In a 2008 San Francisco Chronicle editorial board interview, presidential candidate Barack Obama remarked, “If somebody wants to build a coal-fired power plant, they can. It’s just that it will bankrupt them. Under my plan electricity rates would necessarily skyrocket.”
That’s one promise he has kept. Since assuming the presidency, Obama has waged a sustained war on coal.
The Obama administration’s misguided focus on reducing greenhouse gas emissions in order to prevent a theorized climate change catastrophe is forcing the closing of coal-fired power plants and the coal mines that supply their fuel. The president’s climate obsession is bad for the economy, threatens electric power reliability and affordability, and will do nothing to prevent climate change, an impossible goal.
The coal mining industry has been contracting in fits and starts for a couple of decades. New mining techniques and technologies, combined with natural gas supplanting coal as a source of fuel for new electric power plants, have caused a loss of jobs in the coal country.
The industry’s gradual decline, however, became a steep fall after Obama became president. According to Energy Information Administration (EIA) data, coal supplied 48 percent of the nation’s electricity in 2007, and 39 percent in 2014.
A report by the American Action Forum (AAF) details the devastating impact Environmental Protection Agency regulations have had on the coal mining industry. As a result of Obama’s anti-coal policies, 30.7 percent of the coal miners in Kentucky have lost their jobs since 2008, and mining in Wyoming suffered a 2.8 percent employment decline.
In the early 2000s, high natural gas prices brought a resurgence in interest in coal-fired power plants. Numerous older plants slated for retirement were refurbished and relicensed, and 151 new coal-fired plants were proposed or began construction between 2000 and 2007. As natural gas prices fell in the wake of the fracking revolution, some of those projects were canceled, but what really caused the industry to hit the brakes was Obama’s war on coal. Of the 151 plants under construction or planned in 2008, only 22 have come online. By contrast, 104 projects were canceled or placed on hold, with the remaining 25 still in the planning stage.
A 2011 National Energy Technology Laboratory report projected zero new coal-fired electric plants would come online after 2018.

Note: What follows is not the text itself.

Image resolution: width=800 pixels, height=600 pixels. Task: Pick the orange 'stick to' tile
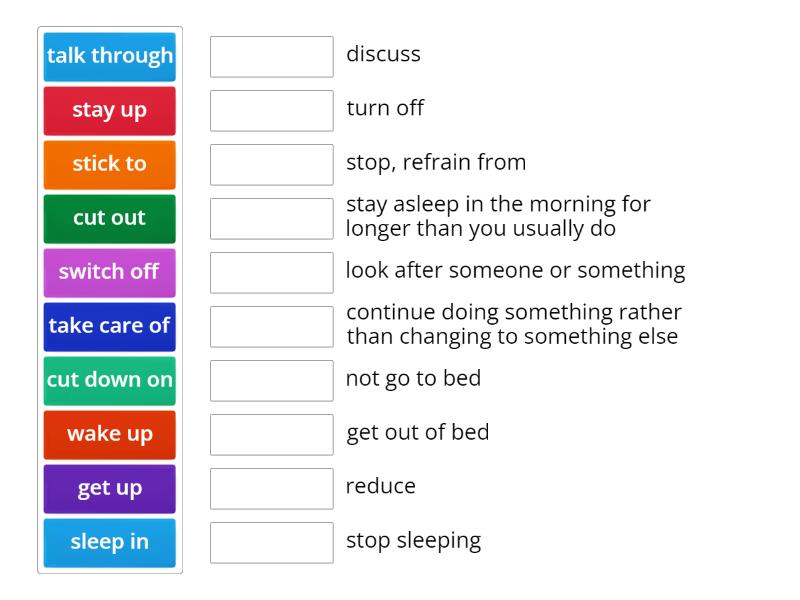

New and existing regulations have been made more stringent by Obama and have caused the premature closure of dozens of U.S. coal-fired power plants. EIA reports between 2009 and 2014, 265 coal-fired power units, at dozens of power plants, ceased operations. Those closures took more than 28 gigawatts of electricity offline, enough to power approximately 12.6 million homes.
AAF estimates the closures have cost 39,684 jobs at coal-fired electric power plants, a 28.8 percent reduction in total employment.
Another 60 GW of coal power plant capacity will be retired by 2020 because of existing regulations – enough electricity generating capacity to power about 27 million homes. Other analysts say the toll could be as high as 72 GW because federal agencies have in the past dramatically underestimated the number of power plants closed and electricity taken offline due to regulatory restrictions.
Seventy-two gigawatts is enough to power every home west of the Mississippi River except for households in Texas.
EPA’s proposed Clean Power Plan and ozone regulations would prematurely shutter four times as many coal-fired power plants as have already been taken offline as a result of the Obama administration’s restrictions.
The North American Electric Reliability Corporation, the agency charged with ensuring the reliability of the nation’s electric power system, warns the Clean Power Plan will result in early power plant retirements representing more than 134 GW of generation, which the organization says will threaten the nation’s electric power grid.
How are consumers faring in this war on coal? Despite low natural gas prices and historically low inflation, electric power prices have risen 15 percent since Obama became president. That is a bitter irony: He has consistently claimed he wants to help the poor and middle-income Americans, yet higher energy prices hurt the poor and those on fixed incomes the most.
And all of this pain is for exactly nothing. New clean coal technologies keep these plants from polluting the air with soot, and the closing of coal-fired power plants has no effect at all on Earth’s temperature.
Unfortunately, Obama is not about to let the facts sway him, if history is any guide. It will take a new president and Congress working together to reverse fortunes of the coal industry and electric power consumers.